◆ What you need to do: The full listing should be reproduced exactly as it appears.

◆ Information given:
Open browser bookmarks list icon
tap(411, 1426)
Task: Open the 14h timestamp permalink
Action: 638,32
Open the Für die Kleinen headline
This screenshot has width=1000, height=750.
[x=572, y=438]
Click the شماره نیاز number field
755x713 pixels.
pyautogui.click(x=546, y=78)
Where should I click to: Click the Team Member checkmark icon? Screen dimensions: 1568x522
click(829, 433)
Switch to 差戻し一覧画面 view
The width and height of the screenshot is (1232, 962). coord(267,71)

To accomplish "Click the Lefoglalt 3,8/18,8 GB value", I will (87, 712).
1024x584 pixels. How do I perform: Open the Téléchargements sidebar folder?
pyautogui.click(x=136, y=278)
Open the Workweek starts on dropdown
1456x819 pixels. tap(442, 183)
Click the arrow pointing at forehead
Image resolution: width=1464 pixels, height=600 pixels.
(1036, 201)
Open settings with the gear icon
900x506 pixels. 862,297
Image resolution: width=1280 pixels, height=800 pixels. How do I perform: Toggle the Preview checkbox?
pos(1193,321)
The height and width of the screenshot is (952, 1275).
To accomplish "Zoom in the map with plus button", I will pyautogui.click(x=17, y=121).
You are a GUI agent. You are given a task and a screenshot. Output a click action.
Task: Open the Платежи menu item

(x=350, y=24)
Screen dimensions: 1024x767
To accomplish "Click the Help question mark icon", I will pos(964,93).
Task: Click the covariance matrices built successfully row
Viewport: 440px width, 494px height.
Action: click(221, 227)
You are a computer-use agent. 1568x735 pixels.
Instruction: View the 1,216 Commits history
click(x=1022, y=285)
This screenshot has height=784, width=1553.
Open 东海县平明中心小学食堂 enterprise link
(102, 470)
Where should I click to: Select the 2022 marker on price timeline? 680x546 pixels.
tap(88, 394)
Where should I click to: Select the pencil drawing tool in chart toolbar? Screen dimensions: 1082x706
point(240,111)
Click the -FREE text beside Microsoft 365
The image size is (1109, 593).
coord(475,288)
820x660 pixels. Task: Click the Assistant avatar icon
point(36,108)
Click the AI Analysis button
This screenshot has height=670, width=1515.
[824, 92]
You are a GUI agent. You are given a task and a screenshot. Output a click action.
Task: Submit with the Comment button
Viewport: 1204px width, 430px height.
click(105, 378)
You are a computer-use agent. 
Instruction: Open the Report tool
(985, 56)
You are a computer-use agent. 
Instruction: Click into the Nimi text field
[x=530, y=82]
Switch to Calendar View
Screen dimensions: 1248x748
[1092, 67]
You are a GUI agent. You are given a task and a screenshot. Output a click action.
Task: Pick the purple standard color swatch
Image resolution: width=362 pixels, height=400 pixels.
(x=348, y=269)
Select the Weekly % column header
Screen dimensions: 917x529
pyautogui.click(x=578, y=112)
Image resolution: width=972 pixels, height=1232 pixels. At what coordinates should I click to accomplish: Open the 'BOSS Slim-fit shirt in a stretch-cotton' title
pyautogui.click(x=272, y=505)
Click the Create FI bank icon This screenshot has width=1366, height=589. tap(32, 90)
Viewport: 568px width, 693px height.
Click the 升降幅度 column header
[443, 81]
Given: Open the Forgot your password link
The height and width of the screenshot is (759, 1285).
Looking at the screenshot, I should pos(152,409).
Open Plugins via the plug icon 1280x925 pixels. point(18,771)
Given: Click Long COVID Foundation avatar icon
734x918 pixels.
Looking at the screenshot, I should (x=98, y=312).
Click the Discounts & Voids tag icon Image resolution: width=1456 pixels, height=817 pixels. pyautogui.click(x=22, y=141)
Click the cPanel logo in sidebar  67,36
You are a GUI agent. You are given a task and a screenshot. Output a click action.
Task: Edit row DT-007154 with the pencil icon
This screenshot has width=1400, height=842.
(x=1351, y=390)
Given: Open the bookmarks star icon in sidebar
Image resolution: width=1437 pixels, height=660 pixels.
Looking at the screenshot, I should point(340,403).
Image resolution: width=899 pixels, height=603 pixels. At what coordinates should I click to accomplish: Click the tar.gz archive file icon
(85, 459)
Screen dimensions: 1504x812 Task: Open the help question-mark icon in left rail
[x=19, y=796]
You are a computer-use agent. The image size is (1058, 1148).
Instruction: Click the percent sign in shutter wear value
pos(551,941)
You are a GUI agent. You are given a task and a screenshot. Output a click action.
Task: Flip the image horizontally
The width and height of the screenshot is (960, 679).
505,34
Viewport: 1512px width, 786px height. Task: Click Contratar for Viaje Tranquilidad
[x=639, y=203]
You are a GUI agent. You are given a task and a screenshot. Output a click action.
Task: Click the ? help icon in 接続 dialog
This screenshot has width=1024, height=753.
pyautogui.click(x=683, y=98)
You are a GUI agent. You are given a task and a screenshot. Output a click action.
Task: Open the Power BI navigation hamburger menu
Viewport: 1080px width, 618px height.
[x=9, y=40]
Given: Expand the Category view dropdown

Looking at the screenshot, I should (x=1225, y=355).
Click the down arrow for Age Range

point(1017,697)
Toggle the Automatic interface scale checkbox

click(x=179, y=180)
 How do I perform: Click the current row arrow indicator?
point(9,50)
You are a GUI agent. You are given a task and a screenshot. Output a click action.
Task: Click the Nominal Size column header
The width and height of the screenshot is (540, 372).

◆ Response area:
Open browser bookmarks list icon
tap(411, 1426)
Task: Open the 14h timestamp permalink
Action: 638,32
Open the Für die Kleinen headline
This screenshot has width=1000, height=750.
[x=572, y=438]
Click the شماره نیاز number field
755x713 pixels.
pyautogui.click(x=546, y=78)
Where should I click to: Click the Team Member checkmark icon? Screen dimensions: 1568x522
click(829, 433)
Switch to 差戻し一覧画面 view
The width and height of the screenshot is (1232, 962). coord(267,71)

To accomplish "Click the Lefoglalt 3,8/18,8 GB value", I will (87, 712).
1024x584 pixels. How do I perform: Open the Téléchargements sidebar folder?
pyautogui.click(x=136, y=278)
Open the Workweek starts on dropdown
1456x819 pixels. tap(442, 183)
Click the arrow pointing at forehead
Image resolution: width=1464 pixels, height=600 pixels.
(1036, 201)
Open settings with the gear icon
900x506 pixels. 862,297
Image resolution: width=1280 pixels, height=800 pixels. How do I perform: Toggle the Preview checkbox?
pos(1193,321)
The height and width of the screenshot is (952, 1275).
To accomplish "Zoom in the map with plus button", I will pyautogui.click(x=17, y=121).
You are a GUI agent. You are given a task and a screenshot. Output a click action.
Task: Open the Платежи menu item

(x=350, y=24)
Screen dimensions: 1024x767
To accomplish "Click the Help question mark icon", I will pos(964,93).
Task: Click the covariance matrices built successfully row
Viewport: 440px width, 494px height.
Action: click(221, 227)
You are a computer-use agent. 1568x735 pixels.
Instruction: View the 1,216 Commits history
click(x=1022, y=285)
This screenshot has height=784, width=1553.
Open 东海县平明中心小学食堂 enterprise link
(102, 470)
Where should I click to: Select the 2022 marker on price timeline? 680x546 pixels.
tap(88, 394)
Where should I click to: Select the pencil drawing tool in chart toolbar? Screen dimensions: 1082x706
point(240,111)
Click the -FREE text beside Microsoft 365
The image size is (1109, 593).
coord(475,288)
820x660 pixels. Task: Click the Assistant avatar icon
point(36,108)
Click the AI Analysis button
This screenshot has height=670, width=1515.
[824, 92]
You are a GUI agent. You are given a task and a screenshot. Output a click action.
Task: Submit with the Comment button
Viewport: 1204px width, 430px height.
click(105, 378)
You are a computer-use agent. 
Instruction: Open the Report tool
(985, 56)
You are a computer-use agent. 
Instruction: Click into the Nimi text field
[x=530, y=82]
Switch to Calendar View
Screen dimensions: 1248x748
[1092, 67]
You are a GUI agent. You are given a task and a screenshot. Output a click action.
Task: Pick the purple standard color swatch
Image resolution: width=362 pixels, height=400 pixels.
(x=348, y=269)
Select the Weekly % column header
Screen dimensions: 917x529
pyautogui.click(x=578, y=112)
Image resolution: width=972 pixels, height=1232 pixels. At what coordinates should I click to accomplish: Open the 'BOSS Slim-fit shirt in a stretch-cotton' title
pyautogui.click(x=272, y=505)
Click the Create FI bank icon This screenshot has width=1366, height=589. tap(32, 90)
Viewport: 568px width, 693px height.
Click the 升降幅度 column header
[443, 81]
Given: Open the Forgot your password link
The height and width of the screenshot is (759, 1285).
Looking at the screenshot, I should pos(152,409).
Open Plugins via the plug icon 1280x925 pixels. point(18,771)
Given: Click Long COVID Foundation avatar icon
734x918 pixels.
Looking at the screenshot, I should (x=98, y=312).
Click the Discounts & Voids tag icon Image resolution: width=1456 pixels, height=817 pixels. pyautogui.click(x=22, y=141)
Click the cPanel logo in sidebar  67,36
You are a GUI agent. You are given a task and a screenshot. Output a click action.
Task: Edit row DT-007154 with the pencil icon
This screenshot has width=1400, height=842.
(x=1351, y=390)
Given: Open the bookmarks star icon in sidebar
Image resolution: width=1437 pixels, height=660 pixels.
Looking at the screenshot, I should point(340,403).
Image resolution: width=899 pixels, height=603 pixels. At what coordinates should I click to accomplish: Click the tar.gz archive file icon
(85, 459)
Screen dimensions: 1504x812 Task: Open the help question-mark icon in left rail
[x=19, y=796]
You are a computer-use agent. The image size is (1058, 1148).
Instruction: Click the percent sign in shutter wear value
pos(551,941)
You are a GUI agent. You are given a task and a screenshot. Output a click action.
Task: Flip the image horizontally
The width and height of the screenshot is (960, 679).
505,34
Viewport: 1512px width, 786px height. Task: Click Contratar for Viaje Tranquilidad
[x=639, y=203]
You are a GUI agent. You are given a task and a screenshot. Output a click action.
Task: Click the ? help icon in 接続 dialog
This screenshot has width=1024, height=753.
pyautogui.click(x=683, y=98)
You are a GUI agent. You are given a task and a screenshot. Output a click action.
Task: Open the Power BI navigation hamburger menu
Viewport: 1080px width, 618px height.
[x=9, y=40]
Given: Expand the Category view dropdown

Looking at the screenshot, I should (x=1225, y=355).
Click the down arrow for Age Range

point(1017,697)
Toggle the Automatic interface scale checkbox

click(x=179, y=180)
 How do I perform: Click the current row arrow indicator?
point(9,50)
You are a GUI agent. You are given a task and a screenshot. Output a click action.
Task: Click the Nominal Size column header
The width and height of the screenshot is (540, 372).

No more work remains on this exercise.